It seems common for planned server upgrades to result in hours of unplanned downtime, and lengthy post incident reports explaining why large chunks of infrastructure disappeared off the web. We’re very pleased to report that none of this proved necessary during our recent server upgrade.
World Text recently spent many weeks preparing for an upgrade of the main API server. Backups were made, transfers were tested, migration was tested, time and again. Much time was spent choosing the time to migrate so as to have minimal impact on volume customers, which is rather challenging with a 24/7 service.
Significant efforts were made to optimise the migration scripts and process to minimise downtime, and so achieve migration in the shortest time practicable.
When time came for the actual switchover, everyone was prepared and waiting, and the data migrated smoothly. Nagios briefly turned red across the board.
Actual downtime of approximately two minutes (backup and failover systems continued to function as normal).

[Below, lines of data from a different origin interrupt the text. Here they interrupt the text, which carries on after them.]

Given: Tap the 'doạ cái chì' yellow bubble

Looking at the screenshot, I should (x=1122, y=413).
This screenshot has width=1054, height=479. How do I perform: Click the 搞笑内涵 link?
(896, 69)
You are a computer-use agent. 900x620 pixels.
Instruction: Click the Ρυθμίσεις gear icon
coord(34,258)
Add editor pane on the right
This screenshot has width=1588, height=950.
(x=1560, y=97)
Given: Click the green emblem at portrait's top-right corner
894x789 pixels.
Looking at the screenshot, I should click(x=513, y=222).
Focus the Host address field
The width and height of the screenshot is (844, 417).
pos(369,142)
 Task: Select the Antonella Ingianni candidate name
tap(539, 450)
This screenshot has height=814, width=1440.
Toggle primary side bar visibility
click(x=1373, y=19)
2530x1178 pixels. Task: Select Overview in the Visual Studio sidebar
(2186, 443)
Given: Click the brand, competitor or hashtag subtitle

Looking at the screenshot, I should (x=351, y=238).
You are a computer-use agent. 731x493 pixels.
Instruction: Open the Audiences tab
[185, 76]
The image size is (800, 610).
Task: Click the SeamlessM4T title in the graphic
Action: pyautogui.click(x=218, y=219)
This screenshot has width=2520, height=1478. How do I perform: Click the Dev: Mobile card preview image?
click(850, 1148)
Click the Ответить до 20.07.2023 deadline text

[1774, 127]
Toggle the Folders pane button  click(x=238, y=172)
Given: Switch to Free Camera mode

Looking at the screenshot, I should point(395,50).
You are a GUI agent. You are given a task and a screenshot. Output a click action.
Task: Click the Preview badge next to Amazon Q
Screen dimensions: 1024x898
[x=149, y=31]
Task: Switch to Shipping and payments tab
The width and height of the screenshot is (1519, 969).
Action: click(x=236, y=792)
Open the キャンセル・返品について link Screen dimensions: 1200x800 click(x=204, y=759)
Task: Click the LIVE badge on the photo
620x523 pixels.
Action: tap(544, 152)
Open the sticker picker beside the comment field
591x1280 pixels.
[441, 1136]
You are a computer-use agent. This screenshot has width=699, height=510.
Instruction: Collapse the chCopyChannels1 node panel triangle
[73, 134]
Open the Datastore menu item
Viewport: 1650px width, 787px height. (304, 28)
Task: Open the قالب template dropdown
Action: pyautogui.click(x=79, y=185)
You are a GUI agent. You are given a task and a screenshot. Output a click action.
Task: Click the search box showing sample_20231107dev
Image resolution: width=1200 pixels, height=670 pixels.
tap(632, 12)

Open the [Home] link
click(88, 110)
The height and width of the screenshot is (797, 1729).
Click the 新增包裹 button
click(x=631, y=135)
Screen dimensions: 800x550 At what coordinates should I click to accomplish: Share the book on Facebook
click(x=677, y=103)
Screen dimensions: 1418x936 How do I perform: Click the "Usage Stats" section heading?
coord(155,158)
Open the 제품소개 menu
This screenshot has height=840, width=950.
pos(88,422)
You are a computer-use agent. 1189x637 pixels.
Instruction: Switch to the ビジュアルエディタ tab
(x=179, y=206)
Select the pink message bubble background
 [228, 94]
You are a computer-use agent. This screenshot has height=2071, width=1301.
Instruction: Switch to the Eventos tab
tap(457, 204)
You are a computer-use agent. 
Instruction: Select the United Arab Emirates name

A minor issue was found with email, but that automatically failed over to the secondary server, so no messages were delayed more than a few seconds.
One customer noticed the server wasn’t there in the brief 2 min outage, but his messages were delivered successfully via the failover systems.
So, there you have it. A server migration of our core infrastructure, and nothing broke. Two weeks later and everything is functioning smoothly without interruption.
Sorry for the dull read! Though we were rather relieved it was so.